General Manager Jim Fetzer said that, as the system’s former operations manager, he had first-hand experience with problems at the transit center before Moore was hired last March and the new bathrooms were installed.

“I do see the need for Narcan, but I do see the employees’ point because we’ve had such a struggle,” Fetzer said. “We had campfires in the mezzanine, we had people down there that were just completely out of their mind, feces, all kinds of things. It’s been very exciting for the employees to see that center clean up and there’s some pride there.”

The availability of Narcan, particularly during the hours when the center is unsupervised, could reverse what has been a positive trend, Maintenance Manager Gary Abrams said.

“We’ve done so much work and put so much energy into cleaning it up, we want to keep it going,” Abrams said.

The high rate of overdose deaths in the county merits serious consideration for making Narcan readily available, said Mayor Kate Dexter, an alternate board member sitting in for Schromen-Wawrin, a city council member. But she said she is also sensitive to the impact it would have on employees.

“It sounds like it’s more available downtown than it has been in the past, so maybe we take a wait-and-see approach, continue the conversation with other folks and first responders,” Dexter said.

In other items from the meeting, the Hurricane Shuttle will resume service May 25 through Sept. 2. Buses will leave from the Gateway Transit Center starting at 8:15 a.m.; a 5:30 p.m. departure from Hurricane Ridge has been added due to high demand last year. Information about the service can be found at www.clallamtransit.com/HurricaneRidge.

Delaney Ronish received the transit system’s employee of the first quarter award. Ronish was hired as a temporary COVID-19 cleaner in 2021 and in less than three years worked her way up to become a full-time mobility coordinator who assists riders in accessing transportation services.

The board’s next meeting will be June 24. Its regular meeting on the third Wednesday of the month was pushed ahead one week because the regular meeting would fall on Juneeteenth, a federal holiday.

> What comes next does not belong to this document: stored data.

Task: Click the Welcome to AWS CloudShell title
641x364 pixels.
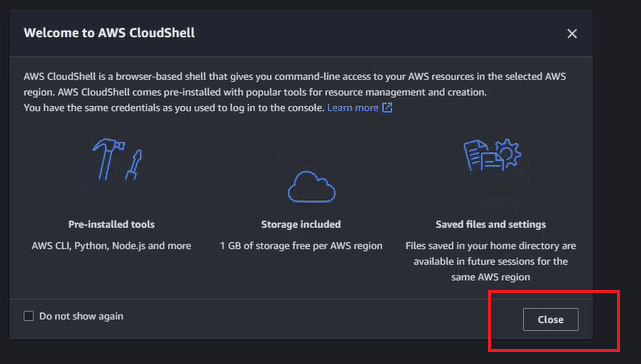Action: [x=109, y=33]
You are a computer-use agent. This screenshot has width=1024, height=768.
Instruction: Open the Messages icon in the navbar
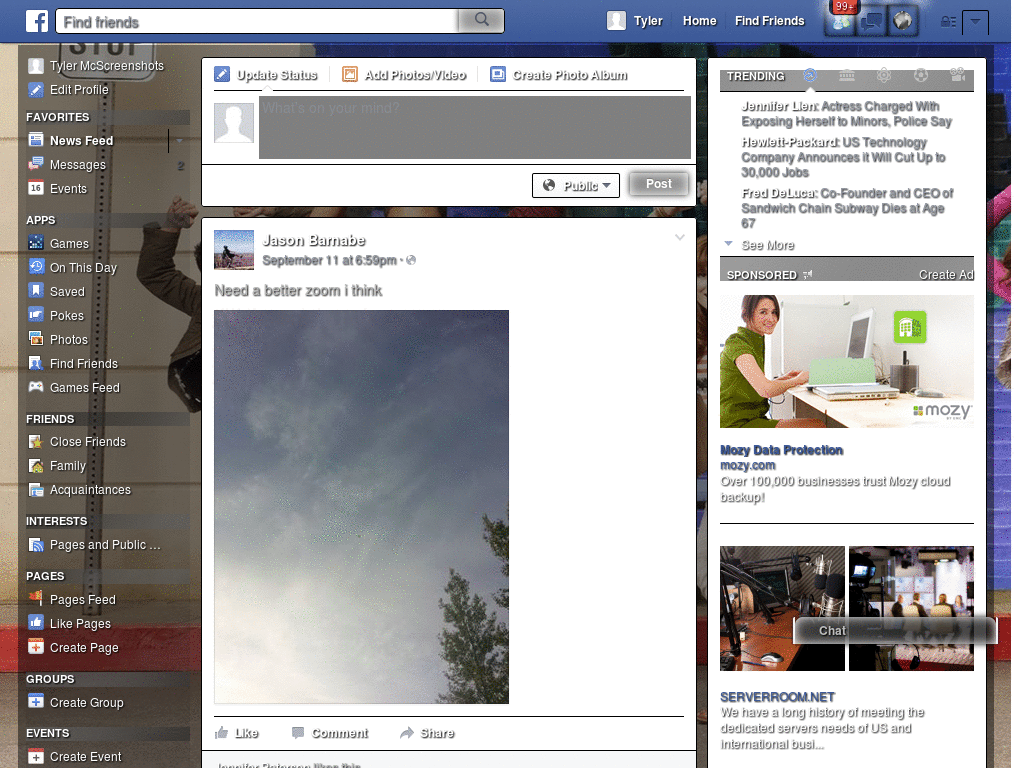[871, 20]
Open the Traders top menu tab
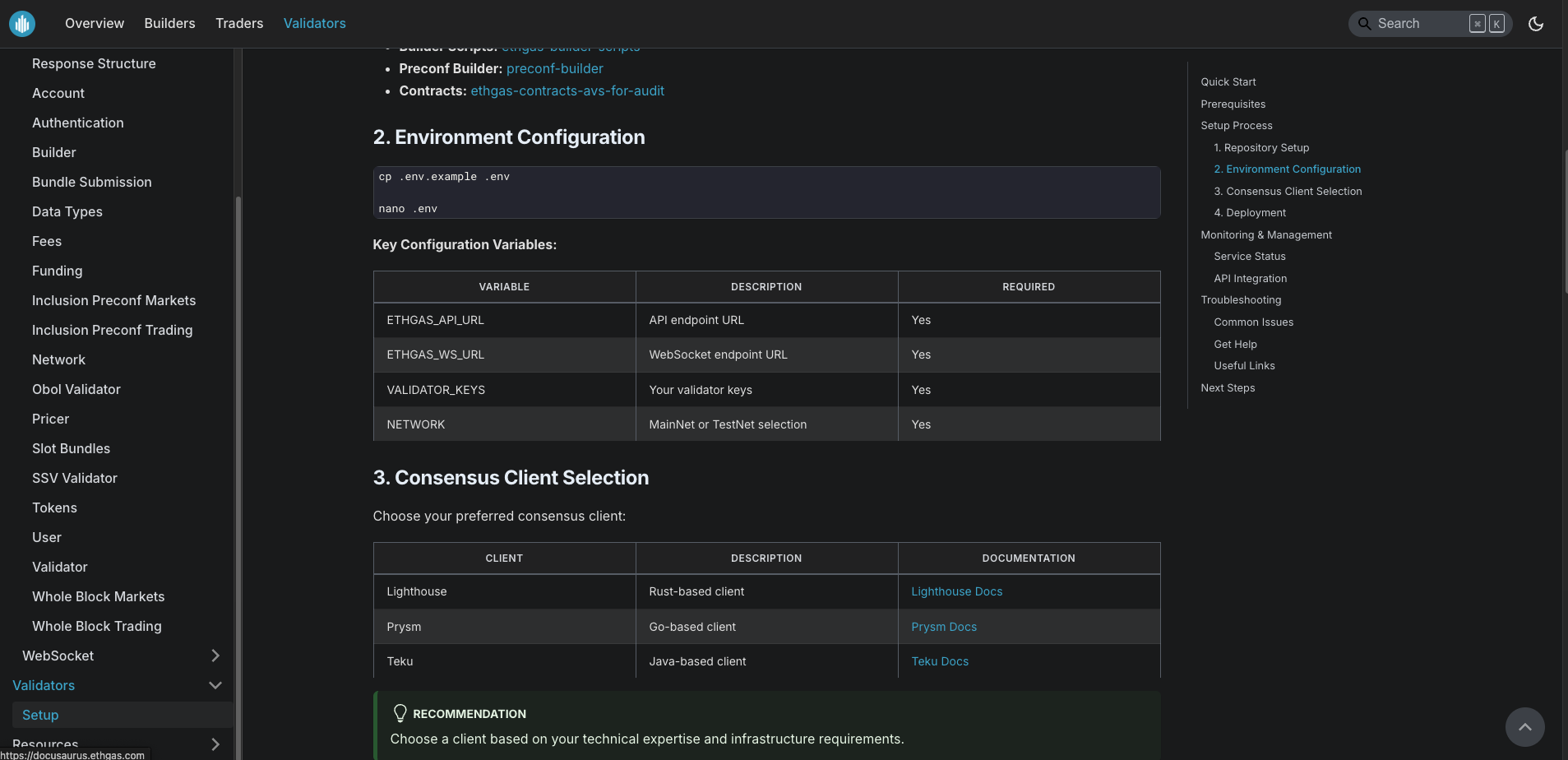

At a special meeting before its regular business meeting Wednesday, the eight-member board approved maintaining its current composition of two elected officials each from Port Angeles, Forks, Sequim and Clallam County and a non-voting union representative.

Every four years, Washington public transit systems are required to hold a composition conference to determine the makeup of their board. There was discussion of adding a non-voting member to the board who is a regular bus patron that could be taken up at a later time.